Other discretionary factors

[93] Phoenix Eagle [51]; see also Live Board Holdings Ltd v Cody Live Pty Ltd [2017] NSWCA 302 [92] ‑ [93].

  1. For completeness, I note that this is not a case where the proceedings are defensive in the sense of directly resisting proceedings already brought Also, there is no suggestion that Air Liquide has any rights which it can exercise against the assets of Mr Nicolaou or Karri Springs to satisfy an order for costs in its favour. Nor are there any factors relating to public interest that bear on the exercise of discretion to grant security for costs.

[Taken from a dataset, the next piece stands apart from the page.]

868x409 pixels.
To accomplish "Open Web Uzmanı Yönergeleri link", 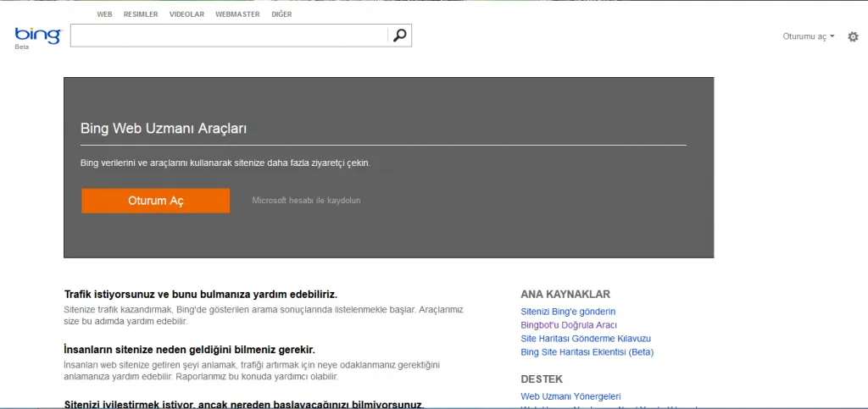I will point(570,396).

  2. Having considered the relevant discretionary factors, on balance, I am satisfied that the circumstances favour a grant of security for costs. I turn then to consider the quantum of the security to be provided.

Quantum of security

  1. Air Liquide seeks security for costs in the total amount of $200,000, being $100,000 in respect of each plaintiff. The defendant bears the evidentiary onus of satisfying the court as to the appropriate entitlement.[94]

    [94] Milosevska v Milosevksi [2019] NSWSC 711 [76].

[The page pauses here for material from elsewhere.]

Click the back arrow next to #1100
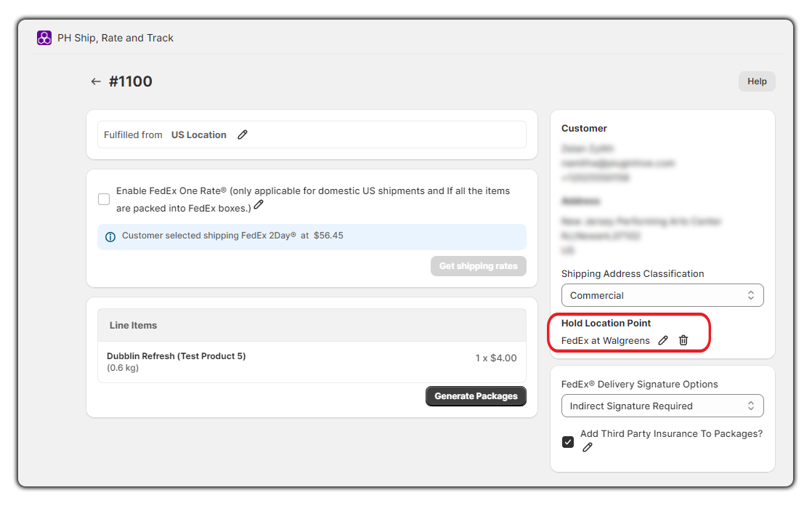812x506 pixels. (x=95, y=81)
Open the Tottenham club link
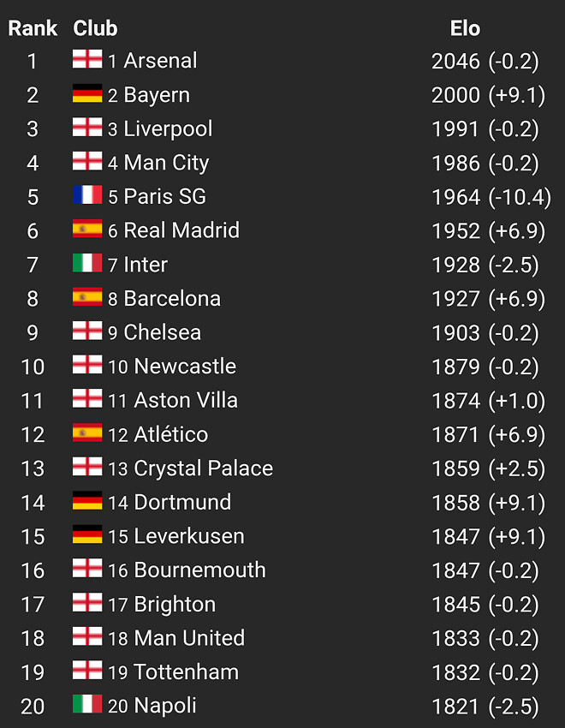565x728 pixels. click(186, 671)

  2. In the First Hobson Affidavit, Mr Hobson deposed that Air Liquide's costs to date (as at 13 June 2023) were approximately $160,000. No information is provided as to what work has been undertaken or why the costs to that date are as much as $160,000 when a defence is yet to be filed and it is submitted on behalf of Air Liquide that the plaintiffs' claim lacks merit.

  3. In the plaintiffs' solicitors' letter dated 17 February 2023,[95] Air Liquide's solicitors stated that, as at that date, Air Liquide had incurred costs and disbursements of $120,000 and anticipated costs 'may rise to over $300,000 to a final hearing, or more'. In that letter, Air Liquide's solicitors proposed that the plaintiffs provide for security for costs in the following amounts, at the following stages:

    (a)$50,000 within 14 days of the parties serving all pleadings;

    (b)$50,000 within 14 days of the parties serving all discoverable documents;

    (c)$75,000 to be paid for undefined 'interim procedures'; and

    (d)$100,000 within 14 days of the proceedings being set down for final hearing.

    [95] First Hobson Affidavit 'MIH6'.

  4. In his affidavit, Mr Hobson estimates Air Liquide's taxed legal costs to final hearing will be $300,00 with an additional $50,000 in fees for expert witnesses.  He provides a high‑level summary of likely further work, including:

    (a)drafting a defence;

    (b)giving discovery;

    (c)inspecting discovered documents;

    (d)considering the plaintiffs' expert evidence in relation to the operation of the Static-mixer and Sparger and in relation to the cause and extent of any losses suffered by the plaintiffs;

    (e)retaining and instructing experts and facilitating expert witness conferral;

    (f)engaging in mediation;

    (g)getting the matter up for trial; and

    (h)trial hearing.

  5. No breakdown of the costs or draft bill of costs has been provided and no information as to the time spent or estimated to be spent, by whom the work has been or will be undertaken and the applicable hourly rates.

  6. It was submitted on behalf of the defendant that it is 'a very expensive case', which necessarily involves expert evidence in the fields of engineering, sales and marketing and forensic accounting. In my view, it cannot be certain what, if any, expert evidence may be required until the pleadings are closed and it is known what is in issue in the proceedings.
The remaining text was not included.